> _Dataset entries_:
---*---

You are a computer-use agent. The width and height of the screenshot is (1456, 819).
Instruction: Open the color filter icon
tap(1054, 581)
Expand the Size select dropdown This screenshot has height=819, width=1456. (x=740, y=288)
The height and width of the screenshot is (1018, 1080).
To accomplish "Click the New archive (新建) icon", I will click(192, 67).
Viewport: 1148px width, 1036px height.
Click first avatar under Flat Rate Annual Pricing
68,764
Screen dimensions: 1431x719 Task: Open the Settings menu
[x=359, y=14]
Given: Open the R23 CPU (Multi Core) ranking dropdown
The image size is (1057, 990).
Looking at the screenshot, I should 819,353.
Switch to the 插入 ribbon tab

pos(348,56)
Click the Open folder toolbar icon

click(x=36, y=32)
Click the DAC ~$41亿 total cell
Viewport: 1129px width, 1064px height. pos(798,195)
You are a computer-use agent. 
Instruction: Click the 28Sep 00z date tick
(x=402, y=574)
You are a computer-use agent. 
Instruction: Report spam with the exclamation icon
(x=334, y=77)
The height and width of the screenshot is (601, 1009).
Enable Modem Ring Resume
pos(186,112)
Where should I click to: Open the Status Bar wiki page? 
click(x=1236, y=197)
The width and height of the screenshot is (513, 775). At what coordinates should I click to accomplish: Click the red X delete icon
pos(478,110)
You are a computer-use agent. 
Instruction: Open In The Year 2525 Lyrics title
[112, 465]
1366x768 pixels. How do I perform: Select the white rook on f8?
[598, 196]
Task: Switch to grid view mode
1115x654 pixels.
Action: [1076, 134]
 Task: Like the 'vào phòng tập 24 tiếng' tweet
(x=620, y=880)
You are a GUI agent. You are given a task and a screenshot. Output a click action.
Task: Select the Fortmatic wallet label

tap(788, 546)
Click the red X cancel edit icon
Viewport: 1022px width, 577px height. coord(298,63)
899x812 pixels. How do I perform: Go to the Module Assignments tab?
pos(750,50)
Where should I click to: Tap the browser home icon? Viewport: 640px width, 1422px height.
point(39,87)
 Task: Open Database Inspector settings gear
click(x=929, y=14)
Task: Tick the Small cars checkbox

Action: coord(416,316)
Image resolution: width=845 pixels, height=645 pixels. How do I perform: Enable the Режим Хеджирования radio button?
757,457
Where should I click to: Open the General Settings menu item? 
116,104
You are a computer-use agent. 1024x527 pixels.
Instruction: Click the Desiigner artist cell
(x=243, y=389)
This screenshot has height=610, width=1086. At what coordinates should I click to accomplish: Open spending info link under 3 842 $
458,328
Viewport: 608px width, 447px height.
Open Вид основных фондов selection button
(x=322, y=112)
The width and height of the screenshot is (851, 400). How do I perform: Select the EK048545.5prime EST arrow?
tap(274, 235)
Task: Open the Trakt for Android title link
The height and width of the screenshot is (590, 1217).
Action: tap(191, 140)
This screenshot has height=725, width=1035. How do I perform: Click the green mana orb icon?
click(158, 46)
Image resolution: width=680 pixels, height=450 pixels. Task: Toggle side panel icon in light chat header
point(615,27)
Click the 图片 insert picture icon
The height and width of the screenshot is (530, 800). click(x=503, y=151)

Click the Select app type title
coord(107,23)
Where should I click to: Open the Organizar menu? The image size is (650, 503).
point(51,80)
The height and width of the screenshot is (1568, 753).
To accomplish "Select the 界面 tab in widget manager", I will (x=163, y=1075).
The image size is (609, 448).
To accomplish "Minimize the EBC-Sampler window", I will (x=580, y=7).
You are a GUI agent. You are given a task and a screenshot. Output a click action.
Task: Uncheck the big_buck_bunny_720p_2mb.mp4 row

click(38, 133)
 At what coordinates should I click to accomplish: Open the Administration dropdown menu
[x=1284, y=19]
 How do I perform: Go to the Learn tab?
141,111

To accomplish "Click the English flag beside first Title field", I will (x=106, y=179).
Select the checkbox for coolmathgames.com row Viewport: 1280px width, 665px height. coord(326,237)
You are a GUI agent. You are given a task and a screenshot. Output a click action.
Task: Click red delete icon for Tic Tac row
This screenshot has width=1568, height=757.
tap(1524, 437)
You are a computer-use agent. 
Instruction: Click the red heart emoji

---*---

> _Aim of the task_:
Keeping each word as it stands, transcribe every entry.

> _Solution to this problem_:
You are a computer-use agent. The width and height of the screenshot is (1456, 819).
Instruction: Open the color filter icon
tap(1054, 581)
Expand the Size select dropdown This screenshot has height=819, width=1456. (x=740, y=288)
The height and width of the screenshot is (1018, 1080).
To accomplish "Click the New archive (新建) icon", I will click(192, 67).
Viewport: 1148px width, 1036px height.
Click first avatar under Flat Rate Annual Pricing
68,764
Screen dimensions: 1431x719 Task: Open the Settings menu
[x=359, y=14]
Given: Open the R23 CPU (Multi Core) ranking dropdown
The image size is (1057, 990).
Looking at the screenshot, I should 819,353.
Switch to the 插入 ribbon tab

pos(348,56)
Click the Open folder toolbar icon

click(x=36, y=32)
Click the DAC ~$41亿 total cell
Viewport: 1129px width, 1064px height. pos(798,195)
You are a computer-use agent. 
Instruction: Click the 28Sep 00z date tick
(x=402, y=574)
You are a computer-use agent. 
Instruction: Report spam with the exclamation icon
(x=334, y=77)
The height and width of the screenshot is (601, 1009).
Enable Modem Ring Resume
pos(186,112)
Where should I click to: Open the Status Bar wiki page? 
click(x=1236, y=197)
The width and height of the screenshot is (513, 775). At what coordinates should I click to accomplish: Click the red X delete icon
pos(478,110)
You are a computer-use agent. 
Instruction: Open In The Year 2525 Lyrics title
[112, 465]
1366x768 pixels. How do I perform: Select the white rook on f8?
[598, 196]
Task: Switch to grid view mode
1115x654 pixels.
Action: [1076, 134]
 Task: Like the 'vào phòng tập 24 tiếng' tweet
(x=620, y=880)
You are a GUI agent. You are given a task and a screenshot. Output a click action.
Task: Select the Fortmatic wallet label

tap(788, 546)
Click the red X cancel edit icon
Viewport: 1022px width, 577px height. coord(298,63)
899x812 pixels. How do I perform: Go to the Module Assignments tab?
pos(750,50)
Where should I click to: Tap the browser home icon? Viewport: 640px width, 1422px height.
point(39,87)
 Task: Open Database Inspector settings gear
click(x=929, y=14)
Task: Tick the Small cars checkbox

Action: coord(416,316)
Image resolution: width=845 pixels, height=645 pixels. How do I perform: Enable the Режим Хеджирования radio button?
757,457
Where should I click to: Open the General Settings menu item? 
116,104
You are a computer-use agent. 1024x527 pixels.
Instruction: Click the Desiigner artist cell
(x=243, y=389)
This screenshot has height=610, width=1086. At what coordinates should I click to accomplish: Open spending info link under 3 842 $
458,328
Viewport: 608px width, 447px height.
Open Вид основных фондов selection button
(x=322, y=112)
The width and height of the screenshot is (851, 400). How do I perform: Select the EK048545.5prime EST arrow?
tap(274, 235)
Task: Open the Trakt for Android title link
The height and width of the screenshot is (590, 1217).
Action: tap(191, 140)
This screenshot has height=725, width=1035. How do I perform: Click the green mana orb icon?
click(158, 46)
Image resolution: width=680 pixels, height=450 pixels. Task: Toggle side panel icon in light chat header
point(615,27)
Click the 图片 insert picture icon
The height and width of the screenshot is (530, 800). click(x=503, y=151)

Click the Select app type title
coord(107,23)
Where should I click to: Open the Organizar menu? The image size is (650, 503).
point(51,80)
The height and width of the screenshot is (1568, 753).
To accomplish "Select the 界面 tab in widget manager", I will (x=163, y=1075).
The image size is (609, 448).
To accomplish "Minimize the EBC-Sampler window", I will (x=580, y=7).
You are a GUI agent. You are given a task and a screenshot. Output a click action.
Task: Uncheck the big_buck_bunny_720p_2mb.mp4 row

click(38, 133)
 At what coordinates should I click to accomplish: Open the Administration dropdown menu
[x=1284, y=19]
 How do I perform: Go to the Learn tab?
141,111

To accomplish "Click the English flag beside first Title field", I will (x=106, y=179).
Select the checkbox for coolmathgames.com row Viewport: 1280px width, 665px height. coord(326,237)
You are a GUI agent. You are given a task and a screenshot. Output a click action.
Task: Click red delete icon for Tic Tac row
This screenshot has width=1568, height=757.
tap(1524, 437)
You are a computer-use agent. 
Instruction: Click the red heart emoji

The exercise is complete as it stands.